Abstract

Chemotherapies are the leading treatment for late-stage cancers. Despite their efficacy, these treatments are known to have harsh side effects caused by poor selectivity for cancerous cells over healthy cells. For this reason, the exploration of molecular targets specific to cancer cells is crucial for improving chemotherapies.
In preliminary studies, thienoisoquinolines have shown selective biological activity against lung cancer cells. Microscopy studies of cells treated with a leading thienoisoquinoline derivative exhibited arrested mitosis and disruptions within the microtubules. Additional experimentation via an in vitro microtubule polymerization assay and competition studies indicate that this lead compound has high binding affinity to microtubules at the colchicine site.

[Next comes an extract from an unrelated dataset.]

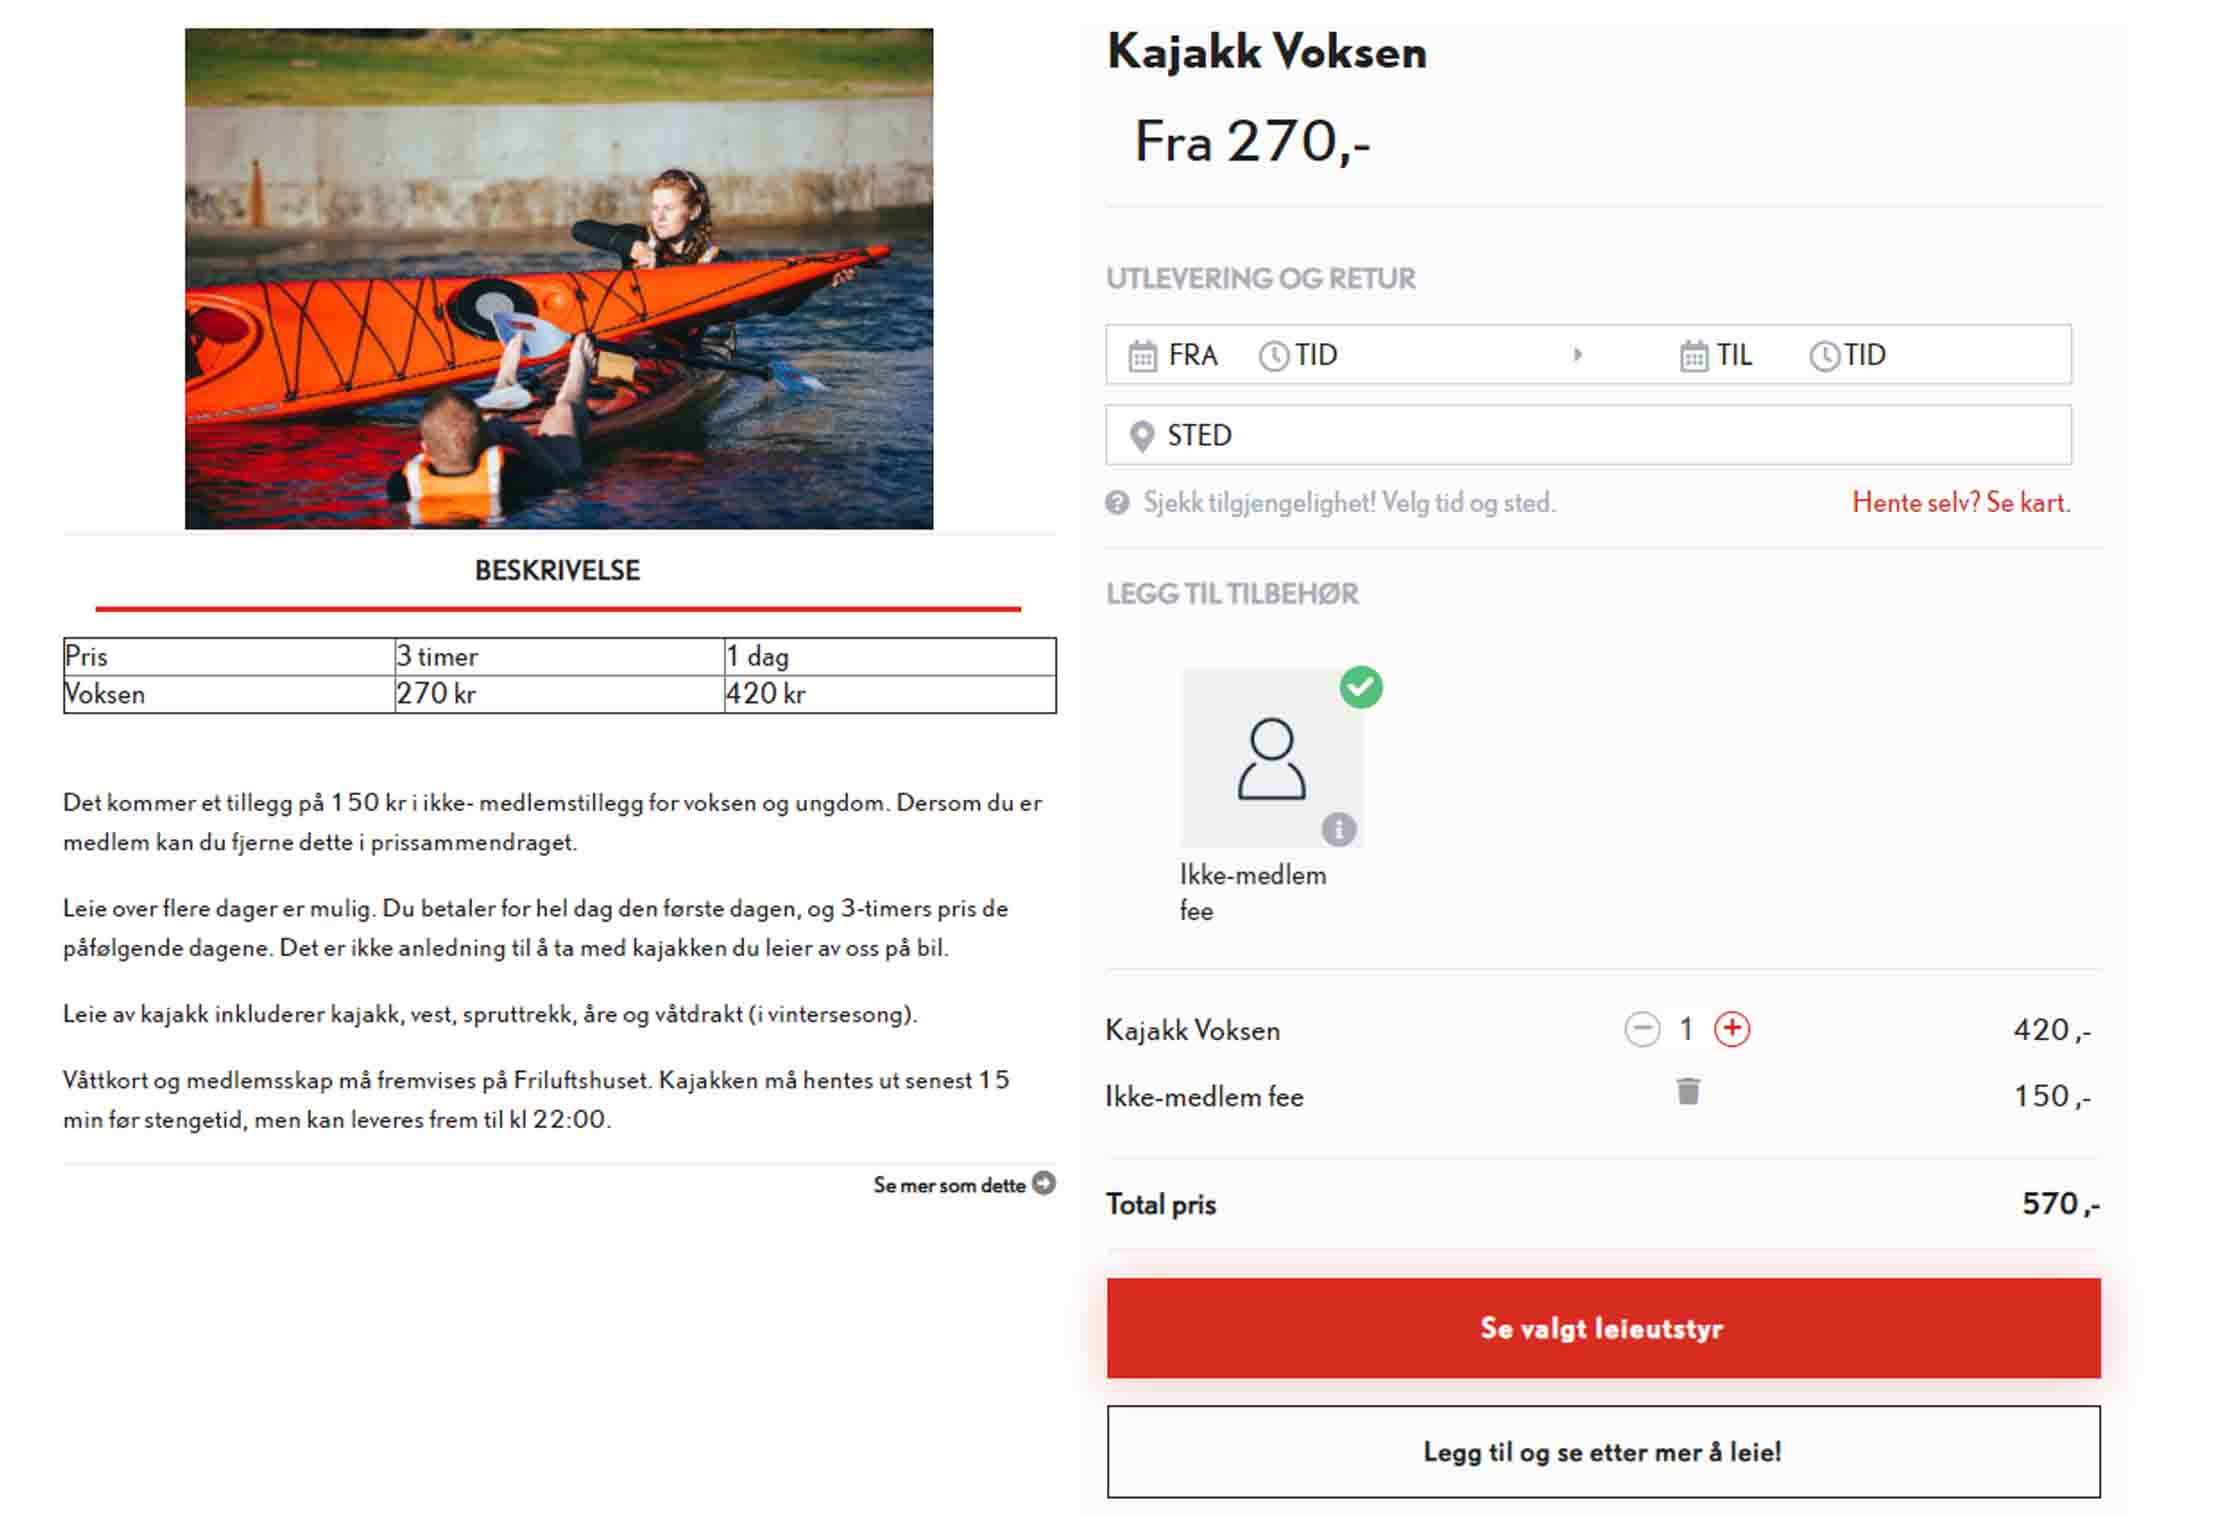
Task: Click the question mark help icon
Action: click(x=1117, y=503)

With these results, we aimed to further optimize the lead compound 75 (C75) to generate more drug-like molecules and confirm its mode of action through substrate alteration. In order to facilitate candidate modification, new synthetic approaches have been developed for enhanced modularity. This has generated new derivatives for structure-activity relationship studies, as well as provided access to wider range of derivatives for future pull-down assays, with the aim of identifying the specific biomolecular target of thienoisoquinoline derivatives with anti-cancer activity. Notably, the benzylic position is a major contributor to degradation of these molecules in biological assays. A newly devised synthetic route overcame the challenges in functionalization of this position, allowing for the production of more drug-like derivatives which will hopefully have increased biological activity. This was done in conjunction with kinetic solubility measurements and degradation studies in order to streamline the production of more efficacious compounds.